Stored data

/---

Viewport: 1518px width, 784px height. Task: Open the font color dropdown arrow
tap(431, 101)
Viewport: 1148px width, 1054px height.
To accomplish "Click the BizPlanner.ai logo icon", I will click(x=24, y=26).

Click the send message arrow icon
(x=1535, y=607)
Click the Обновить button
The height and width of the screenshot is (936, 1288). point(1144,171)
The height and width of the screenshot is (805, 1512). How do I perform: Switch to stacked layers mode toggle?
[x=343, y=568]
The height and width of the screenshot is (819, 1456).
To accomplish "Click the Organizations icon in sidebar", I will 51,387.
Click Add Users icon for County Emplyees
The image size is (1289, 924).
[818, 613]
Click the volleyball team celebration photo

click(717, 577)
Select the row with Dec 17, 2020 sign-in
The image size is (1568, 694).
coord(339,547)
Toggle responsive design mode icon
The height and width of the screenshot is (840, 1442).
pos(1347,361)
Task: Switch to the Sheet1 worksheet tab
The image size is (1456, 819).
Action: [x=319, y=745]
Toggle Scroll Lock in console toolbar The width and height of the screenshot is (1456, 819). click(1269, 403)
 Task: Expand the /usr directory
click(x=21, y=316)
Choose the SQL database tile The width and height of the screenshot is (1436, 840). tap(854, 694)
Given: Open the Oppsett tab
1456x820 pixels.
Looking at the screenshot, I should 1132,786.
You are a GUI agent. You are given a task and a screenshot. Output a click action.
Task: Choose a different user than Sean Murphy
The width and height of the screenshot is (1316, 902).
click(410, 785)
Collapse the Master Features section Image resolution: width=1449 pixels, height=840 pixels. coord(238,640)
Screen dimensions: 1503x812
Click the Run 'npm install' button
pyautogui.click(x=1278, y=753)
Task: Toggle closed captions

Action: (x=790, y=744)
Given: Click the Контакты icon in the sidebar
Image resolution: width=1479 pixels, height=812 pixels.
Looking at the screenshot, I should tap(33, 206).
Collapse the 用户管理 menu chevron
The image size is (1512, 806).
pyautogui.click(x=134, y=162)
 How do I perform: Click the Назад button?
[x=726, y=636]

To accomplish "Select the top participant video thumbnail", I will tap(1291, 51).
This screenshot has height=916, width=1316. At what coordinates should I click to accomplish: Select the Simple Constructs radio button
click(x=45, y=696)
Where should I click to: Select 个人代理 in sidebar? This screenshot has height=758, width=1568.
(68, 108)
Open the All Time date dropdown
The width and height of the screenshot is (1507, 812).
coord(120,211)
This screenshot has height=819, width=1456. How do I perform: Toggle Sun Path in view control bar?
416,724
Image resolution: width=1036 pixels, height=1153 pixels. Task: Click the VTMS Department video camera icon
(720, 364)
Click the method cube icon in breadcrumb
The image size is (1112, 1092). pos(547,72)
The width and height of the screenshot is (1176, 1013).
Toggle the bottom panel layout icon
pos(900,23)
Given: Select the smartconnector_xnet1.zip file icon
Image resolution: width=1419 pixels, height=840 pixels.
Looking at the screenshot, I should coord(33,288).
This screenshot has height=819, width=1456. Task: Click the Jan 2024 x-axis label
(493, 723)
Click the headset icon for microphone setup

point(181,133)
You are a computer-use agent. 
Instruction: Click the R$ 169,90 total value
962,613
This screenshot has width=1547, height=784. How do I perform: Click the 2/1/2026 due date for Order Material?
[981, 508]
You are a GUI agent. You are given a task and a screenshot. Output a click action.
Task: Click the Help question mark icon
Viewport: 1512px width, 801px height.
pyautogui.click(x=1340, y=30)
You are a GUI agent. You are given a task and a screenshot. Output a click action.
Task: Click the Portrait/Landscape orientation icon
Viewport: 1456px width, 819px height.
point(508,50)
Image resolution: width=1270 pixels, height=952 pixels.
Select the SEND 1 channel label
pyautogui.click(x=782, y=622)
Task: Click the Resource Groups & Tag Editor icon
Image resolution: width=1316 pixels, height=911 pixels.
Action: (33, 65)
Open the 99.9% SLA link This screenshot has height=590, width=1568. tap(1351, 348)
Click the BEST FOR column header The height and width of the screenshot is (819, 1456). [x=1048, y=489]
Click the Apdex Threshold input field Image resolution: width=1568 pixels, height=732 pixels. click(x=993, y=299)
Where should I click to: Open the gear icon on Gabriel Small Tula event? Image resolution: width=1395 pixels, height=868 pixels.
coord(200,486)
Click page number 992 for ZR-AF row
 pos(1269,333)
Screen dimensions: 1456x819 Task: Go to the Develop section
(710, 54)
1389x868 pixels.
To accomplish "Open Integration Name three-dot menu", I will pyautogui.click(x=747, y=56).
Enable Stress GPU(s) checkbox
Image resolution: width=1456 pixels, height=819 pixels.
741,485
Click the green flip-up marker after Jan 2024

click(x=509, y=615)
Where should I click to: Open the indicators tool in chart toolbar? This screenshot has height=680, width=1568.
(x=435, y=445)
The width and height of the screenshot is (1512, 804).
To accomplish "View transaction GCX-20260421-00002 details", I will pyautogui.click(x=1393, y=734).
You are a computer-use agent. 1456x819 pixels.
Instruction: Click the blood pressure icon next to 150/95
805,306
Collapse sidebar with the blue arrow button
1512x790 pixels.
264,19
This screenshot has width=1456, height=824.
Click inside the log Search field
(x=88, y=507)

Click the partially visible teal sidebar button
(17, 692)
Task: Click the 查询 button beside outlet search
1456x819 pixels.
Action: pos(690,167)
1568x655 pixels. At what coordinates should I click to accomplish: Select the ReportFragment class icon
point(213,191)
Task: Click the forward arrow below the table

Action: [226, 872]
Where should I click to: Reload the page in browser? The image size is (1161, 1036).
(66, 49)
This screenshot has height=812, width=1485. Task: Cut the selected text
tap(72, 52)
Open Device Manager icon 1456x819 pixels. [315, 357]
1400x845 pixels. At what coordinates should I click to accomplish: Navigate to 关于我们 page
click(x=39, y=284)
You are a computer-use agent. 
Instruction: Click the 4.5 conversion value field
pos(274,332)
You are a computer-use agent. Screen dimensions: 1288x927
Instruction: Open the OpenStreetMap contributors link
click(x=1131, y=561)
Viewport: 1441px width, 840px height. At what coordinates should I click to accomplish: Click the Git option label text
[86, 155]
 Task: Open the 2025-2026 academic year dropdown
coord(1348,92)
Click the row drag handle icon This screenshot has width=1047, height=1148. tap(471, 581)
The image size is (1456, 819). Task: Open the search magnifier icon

\---

What is being asked: Retype every entry word for word.

Solution to the exercise:
Viewport: 1518px width, 784px height. Task: Open the font color dropdown arrow
tap(431, 101)
Viewport: 1148px width, 1054px height.
To accomplish "Click the BizPlanner.ai logo icon", I will click(x=24, y=26).

Click the send message arrow icon
(x=1535, y=607)
Click the Обновить button
The height and width of the screenshot is (936, 1288). point(1144,171)
The height and width of the screenshot is (805, 1512). How do I perform: Switch to stacked layers mode toggle?
[x=343, y=568]
The height and width of the screenshot is (819, 1456).
To accomplish "Click the Organizations icon in sidebar", I will 51,387.
Click Add Users icon for County Emplyees
The image size is (1289, 924).
[818, 613]
Click the volleyball team celebration photo

click(717, 577)
Select the row with Dec 17, 2020 sign-in
The image size is (1568, 694).
coord(339,547)
Toggle responsive design mode icon
The height and width of the screenshot is (840, 1442).
pos(1347,361)
Task: Switch to the Sheet1 worksheet tab
The image size is (1456, 819).
Action: [x=319, y=745]
Toggle Scroll Lock in console toolbar The width and height of the screenshot is (1456, 819). click(1269, 403)
 Task: Expand the /usr directory
click(x=21, y=316)
Choose the SQL database tile The width and height of the screenshot is (1436, 840). tap(854, 694)
Given: Open the Oppsett tab
1456x820 pixels.
Looking at the screenshot, I should 1132,786.
You are a GUI agent. You are given a task and a screenshot. Output a click action.
Task: Choose a different user than Sean Murphy
The width and height of the screenshot is (1316, 902).
click(410, 785)
Collapse the Master Features section Image resolution: width=1449 pixels, height=840 pixels. coord(238,640)
Screen dimensions: 1503x812
Click the Run 'npm install' button
pyautogui.click(x=1278, y=753)
Task: Toggle closed captions

Action: (x=790, y=744)
Given: Click the Контакты icon in the sidebar
Image resolution: width=1479 pixels, height=812 pixels.
Looking at the screenshot, I should tap(33, 206).
Collapse the 用户管理 menu chevron
The image size is (1512, 806).
pyautogui.click(x=134, y=162)
 How do I perform: Click the Назад button?
[x=726, y=636]

To accomplish "Select the top participant video thumbnail", I will tap(1291, 51).
This screenshot has height=916, width=1316. At what coordinates should I click to accomplish: Select the Simple Constructs radio button
click(x=45, y=696)
Where should I click to: Select 个人代理 in sidebar? This screenshot has height=758, width=1568.
(68, 108)
Open the All Time date dropdown
The width and height of the screenshot is (1507, 812).
coord(120,211)
This screenshot has height=819, width=1456. How do I perform: Toggle Sun Path in view control bar?
416,724
Image resolution: width=1036 pixels, height=1153 pixels. Task: Click the VTMS Department video camera icon
(720, 364)
Click the method cube icon in breadcrumb
The image size is (1112, 1092). pos(547,72)
The width and height of the screenshot is (1176, 1013).
Toggle the bottom panel layout icon
pos(900,23)
Given: Select the smartconnector_xnet1.zip file icon
Image resolution: width=1419 pixels, height=840 pixels.
Looking at the screenshot, I should coord(33,288).
This screenshot has height=819, width=1456. Task: Click the Jan 2024 x-axis label
(493, 723)
Click the headset icon for microphone setup

point(181,133)
You are a computer-use agent. 
Instruction: Click the R$ 169,90 total value
962,613
This screenshot has width=1547, height=784. How do I perform: Click the 2/1/2026 due date for Order Material?
[981, 508]
You are a GUI agent. You are given a task and a screenshot. Output a click action.
Task: Click the Help question mark icon
Viewport: 1512px width, 801px height.
pyautogui.click(x=1340, y=30)
You are a GUI agent. You are given a task and a screenshot. Output a click action.
Task: Click the Portrait/Landscape orientation icon
Viewport: 1456px width, 819px height.
point(508,50)
Image resolution: width=1270 pixels, height=952 pixels.
Select the SEND 1 channel label
pyautogui.click(x=782, y=622)
Task: Click the Resource Groups & Tag Editor icon
Image resolution: width=1316 pixels, height=911 pixels.
Action: (33, 65)
Open the 99.9% SLA link This screenshot has height=590, width=1568. tap(1351, 348)
Click the BEST FOR column header The height and width of the screenshot is (819, 1456). [x=1048, y=489]
Click the Apdex Threshold input field Image resolution: width=1568 pixels, height=732 pixels. click(x=993, y=299)
Where should I click to: Open the gear icon on Gabriel Small Tula event? Image resolution: width=1395 pixels, height=868 pixels.
coord(200,486)
Click page number 992 for ZR-AF row
 pos(1269,333)
Screen dimensions: 1456x819 Task: Go to the Develop section
(710, 54)
1389x868 pixels.
To accomplish "Open Integration Name three-dot menu", I will pyautogui.click(x=747, y=56).
Enable Stress GPU(s) checkbox
Image resolution: width=1456 pixels, height=819 pixels.
741,485
Click the green flip-up marker after Jan 2024

click(x=509, y=615)
Where should I click to: Open the indicators tool in chart toolbar? This screenshot has height=680, width=1568.
(x=435, y=445)
The width and height of the screenshot is (1512, 804).
To accomplish "View transaction GCX-20260421-00002 details", I will pyautogui.click(x=1393, y=734).
You are a computer-use agent. 1456x819 pixels.
Instruction: Click the blood pressure icon next to 150/95
805,306
Collapse sidebar with the blue arrow button
1512x790 pixels.
264,19
This screenshot has width=1456, height=824.
Click inside the log Search field
(x=88, y=507)

Click the partially visible teal sidebar button
(17, 692)
Task: Click the 查询 button beside outlet search
1456x819 pixels.
Action: pos(690,167)
1568x655 pixels. At what coordinates should I click to accomplish: Select the ReportFragment class icon
point(213,191)
Task: Click the forward arrow below the table

Action: [226, 872]
Where should I click to: Reload the page in browser? The image size is (1161, 1036).
(66, 49)
This screenshot has height=812, width=1485. Task: Cut the selected text
tap(72, 52)
Open Device Manager icon 1456x819 pixels. [315, 357]
1400x845 pixels. At what coordinates should I click to accomplish: Navigate to 关于我们 page
click(x=39, y=284)
You are a computer-use agent. 
Instruction: Click the 4.5 conversion value field
pos(274,332)
You are a computer-use agent. Screen dimensions: 1288x927
Instruction: Open the OpenStreetMap contributors link
click(x=1131, y=561)
Viewport: 1441px width, 840px height. At what coordinates should I click to accomplish: Click the Git option label text
[86, 155]
 Task: Open the 2025-2026 academic year dropdown
coord(1348,92)
Click the row drag handle icon This screenshot has width=1047, height=1148. tap(471, 581)
The image size is (1456, 819). Task: Open the search magnifier icon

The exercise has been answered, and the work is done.